When a cell needs to make a particular protein, it needs to use the code stored in DNA for that protein - its gene.  But the gene on its chromosome is typically in a wrapped-up state, so the area of the gene needs to be uncoiled to allow access to the DNA.  Various enzymes are put to work, probably directed by gene-specific activators, to remodel the local chromatin and allow the gene to be copied over to Messenger RNA (mRNA), in the process called transcription.  

Once the DNA is accessible, an enzyme called RNA polymerase binds to a stretch of DNA "upstream" of the gene.  This stretch is called a promoter, and there are a couple of different types that are usually within 50 bases of the start point of the gene.  Other types of genetic "neighborhood" elements include initiation factors that complex to get transcription started, outlying boundary elements (also called insulators) and stimulating enhancers.

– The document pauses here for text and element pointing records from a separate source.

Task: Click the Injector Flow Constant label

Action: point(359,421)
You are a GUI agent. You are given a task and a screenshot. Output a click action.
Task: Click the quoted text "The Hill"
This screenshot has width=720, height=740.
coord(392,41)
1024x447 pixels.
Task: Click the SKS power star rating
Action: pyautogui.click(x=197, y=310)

Promoters do a few jobs.  They are critical to getting the molecules together that will do the actual transcription.  They mark the starting point of transcription and orient molecules so transcription goes in the right direction.  They also respond to activators and repressors that a cell might produce to control the process.

Genes stretch from a START codon to a STOP codon on one of the two DNA strandsmRNA is made between these two codons.  The entire length from beginning to end is not necessarily all going to be used in the final protein, however.  Some pieces, called introns, get removed along the way, leaving exons to be integrated into the final product (sometimes the terms are counter-intuitive).  The processing of these pieces is often done by a type of enzyme made from RNA rather than protein - these are ribozymes.

The ability to splice pieces of genes together allows the production of different proteins from the same overall gene sequence, or combination of pieces from two different places.  This partly allows production of made-on-demand specialized proteins such as antibodies.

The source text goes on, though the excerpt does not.